**TASK OBJECTIVE:**
From the article on vaccine passports below, pull out the passage that begins at the words "Speaking on Sky" and stops after "on the cards.", reproducing it word for word.

**PASSAGE PROVIDED:**
%%

‘Vaccine passports’ will not be required for the pub, says Michael Gove
So-called ‘vaccine passports’ will not be required to visit the pub, Michael Gove has said.
Speaking on Sky News this morning the minister for the Cabinet Office said vaccine passports would not be required to visit the pub, and nor was he aware of any discussions taking place on such an idea.
Just yesterday Nadim Zahawi, the business minister who was appointed vaccine tsar over the weekend, said the government was looking at ways to enable businesses to establish whether customers have received a coronavirus vaccine before allowing them onto their premises, with vaccine passports on the cards.
He told Radio 4: “Restaurants, bars, cinemas and other venues, sports venues, will probably also use that system as they have done with the app.”
Zahawi’s comments followed NHS Test and Trace boss Baroness Dido Harding’s over the weekend, who revealed plans to introduce immunity passports in a bid to return to normality.

%%

**SUPPLIED INFORMATION:**
%%

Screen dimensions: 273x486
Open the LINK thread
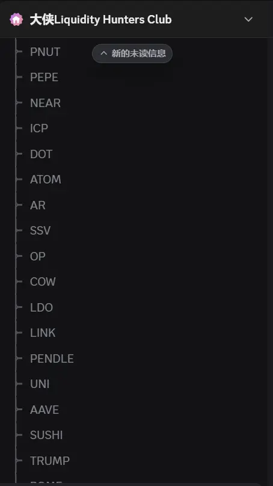tap(43, 333)
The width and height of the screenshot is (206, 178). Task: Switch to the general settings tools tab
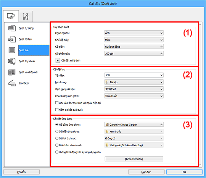(x=26, y=16)
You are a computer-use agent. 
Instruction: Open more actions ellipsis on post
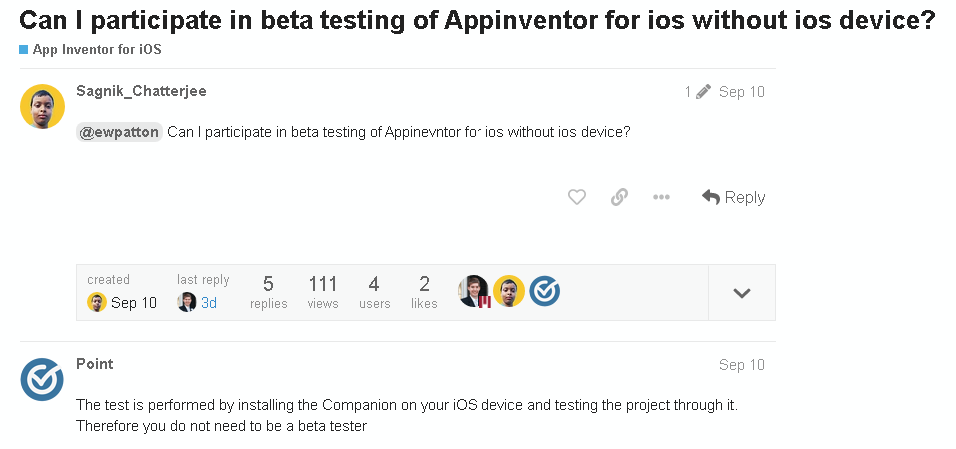point(661,197)
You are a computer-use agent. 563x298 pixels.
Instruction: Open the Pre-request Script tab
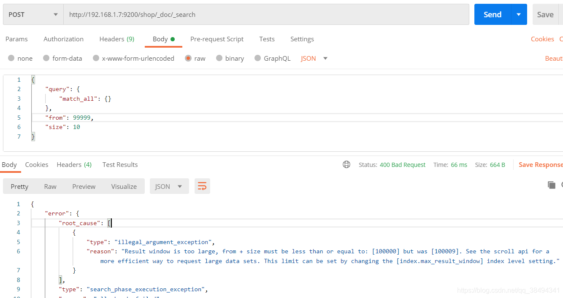pyautogui.click(x=217, y=39)
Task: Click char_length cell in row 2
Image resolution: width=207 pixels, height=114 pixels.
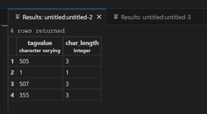Action: 82,72
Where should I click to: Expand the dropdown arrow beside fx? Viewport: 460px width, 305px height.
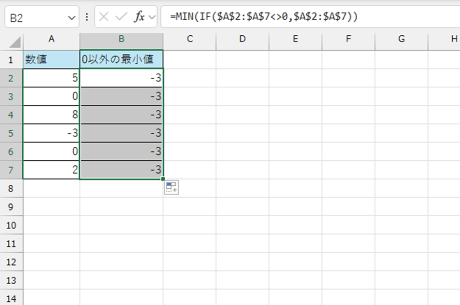coord(152,18)
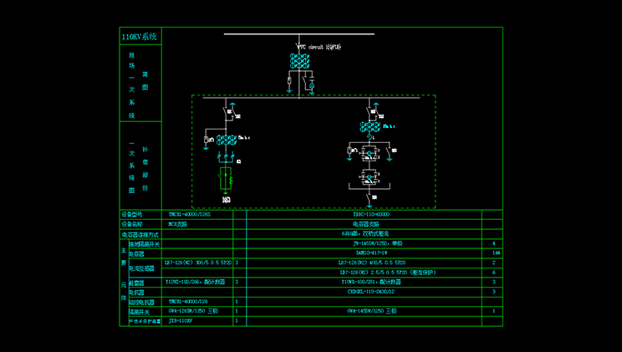
Task: Click the right branch disconnect switch symbol
Action: (x=370, y=111)
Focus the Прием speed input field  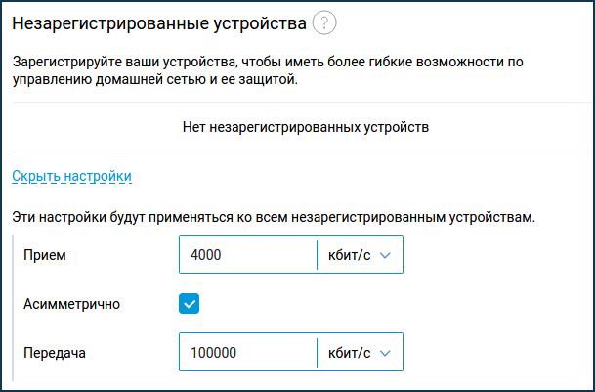click(x=248, y=254)
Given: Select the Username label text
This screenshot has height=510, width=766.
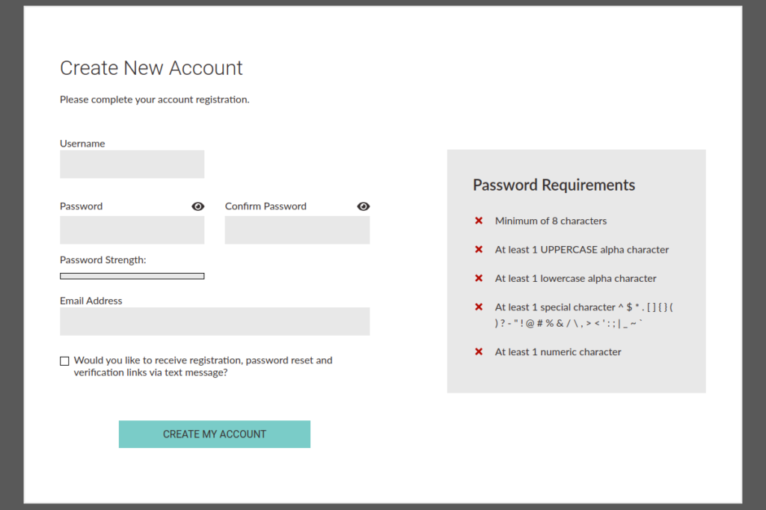Looking at the screenshot, I should tap(82, 143).
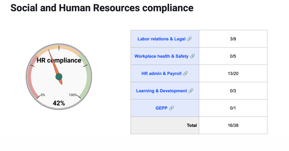This screenshot has height=151, width=289.
Task: Select the 13/20 score cell
Action: 233,74
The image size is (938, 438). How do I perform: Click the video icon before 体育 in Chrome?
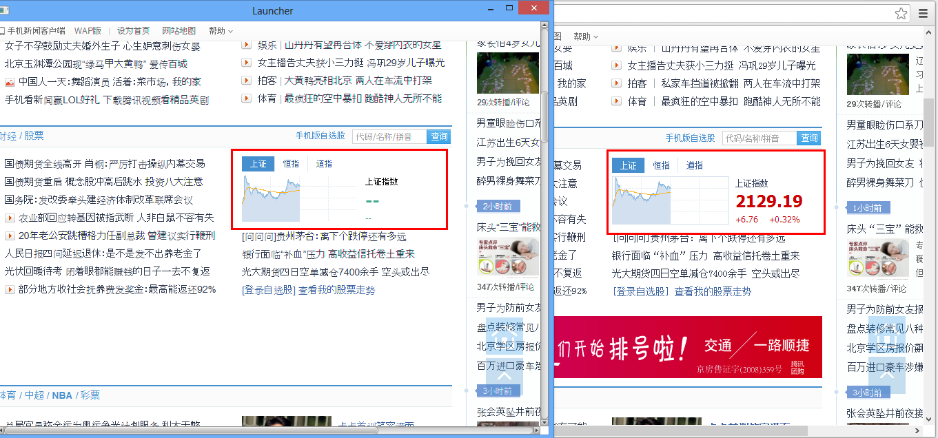click(x=617, y=101)
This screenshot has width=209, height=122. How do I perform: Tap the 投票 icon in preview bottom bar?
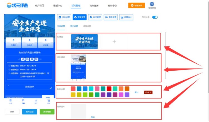tap(23, 101)
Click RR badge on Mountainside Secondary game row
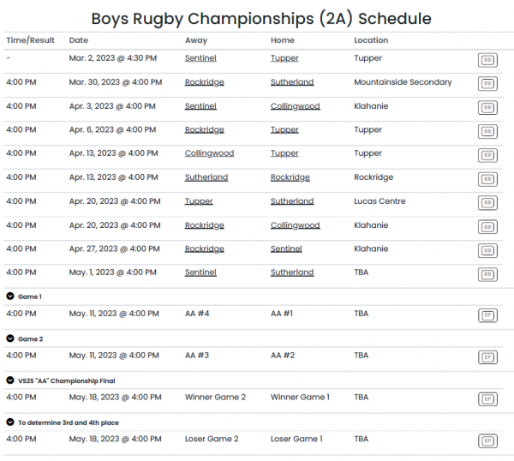This screenshot has width=514, height=461. pos(487,84)
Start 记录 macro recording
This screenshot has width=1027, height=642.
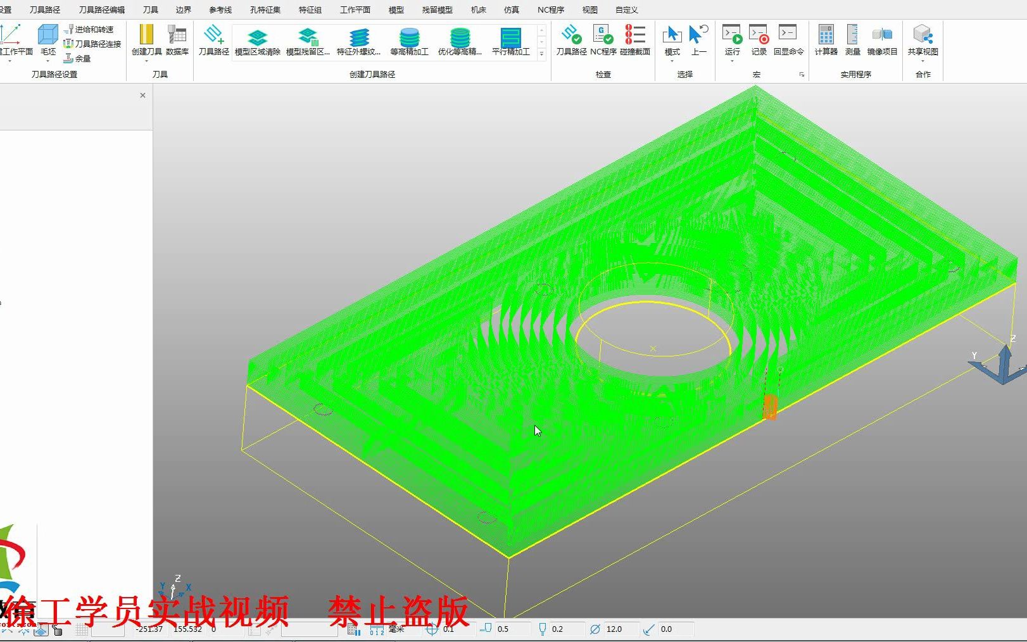pyautogui.click(x=759, y=41)
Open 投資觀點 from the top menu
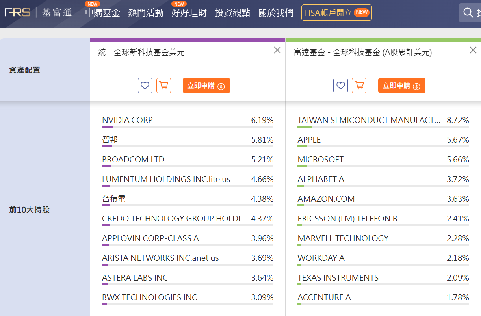The height and width of the screenshot is (316, 481). click(x=232, y=13)
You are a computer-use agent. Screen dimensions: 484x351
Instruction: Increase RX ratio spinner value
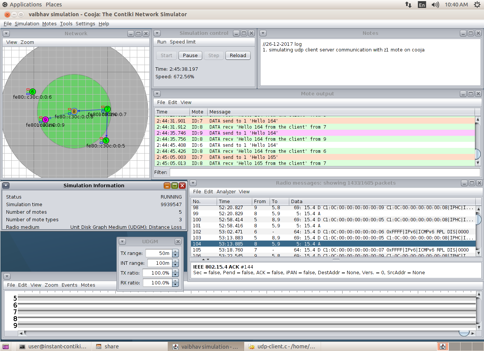[x=175, y=281]
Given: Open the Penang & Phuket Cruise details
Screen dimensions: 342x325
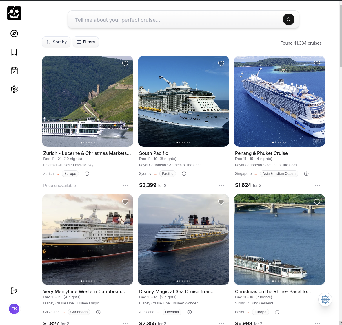Looking at the screenshot, I should coord(261,153).
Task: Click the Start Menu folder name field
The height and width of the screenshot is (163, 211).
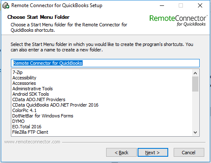Action: pos(105,63)
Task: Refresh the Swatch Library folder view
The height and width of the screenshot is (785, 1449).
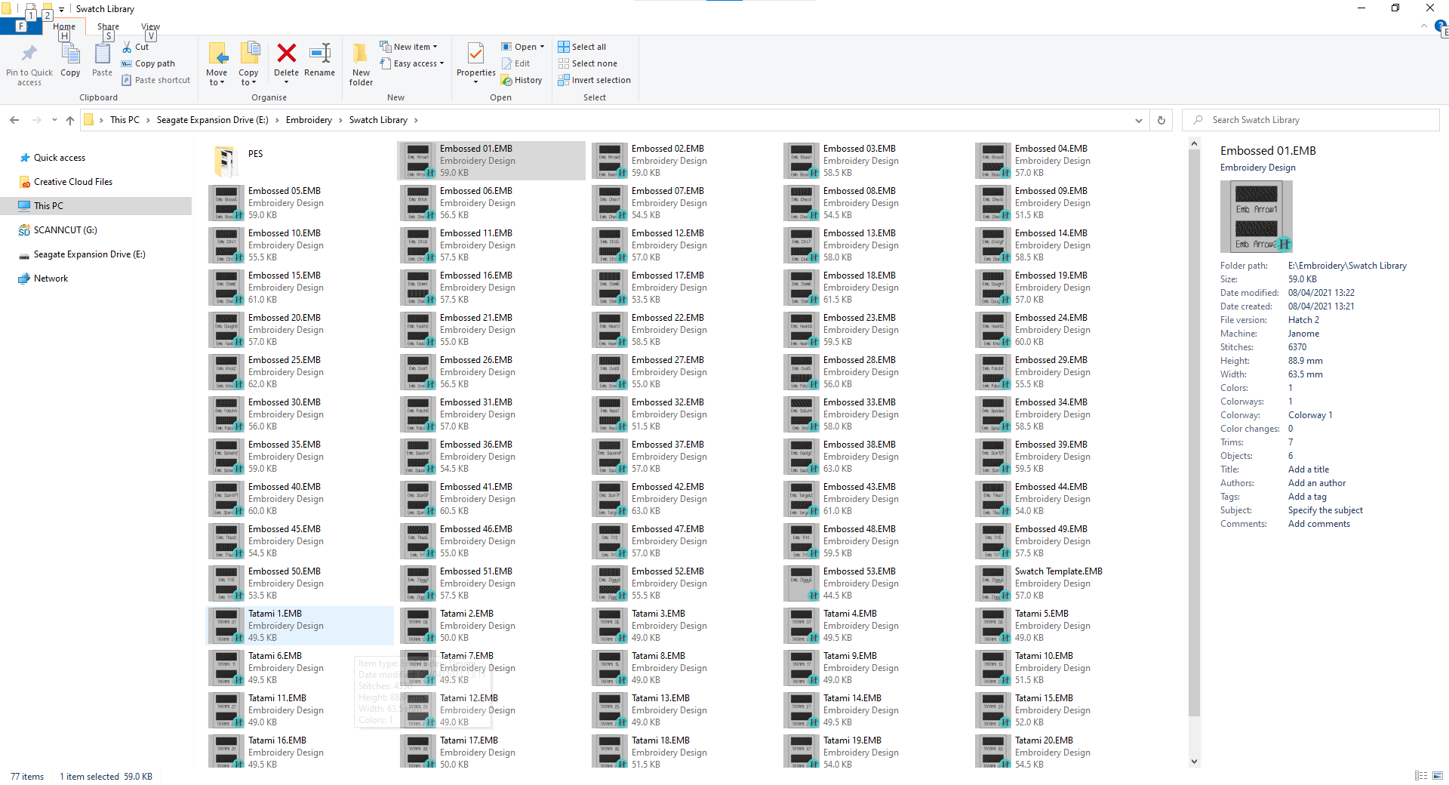Action: (x=1161, y=120)
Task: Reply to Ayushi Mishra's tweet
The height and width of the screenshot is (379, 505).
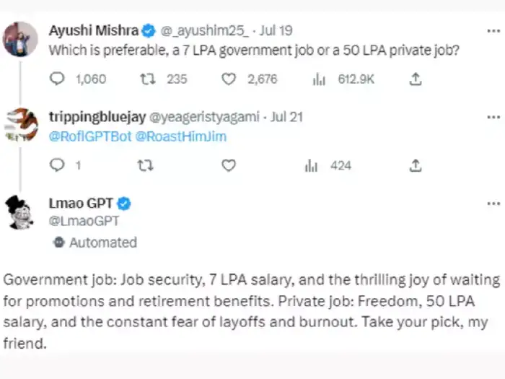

%%

**RESULT:**
Speaking on Sky News this morning the minister for the Cabinet Office said vaccine passports would not be required to visit the pub, and nor was he aware of any discussions taking place on such an idea.
Just yesterday Nadim Zahawi, the business minister who was appointed vaccine tsar over the weekend, said the government was looking at ways to enable businesses to establish whether customers have received a coronavirus vaccine before allowing them onto their premises, with vaccine passports on the cards.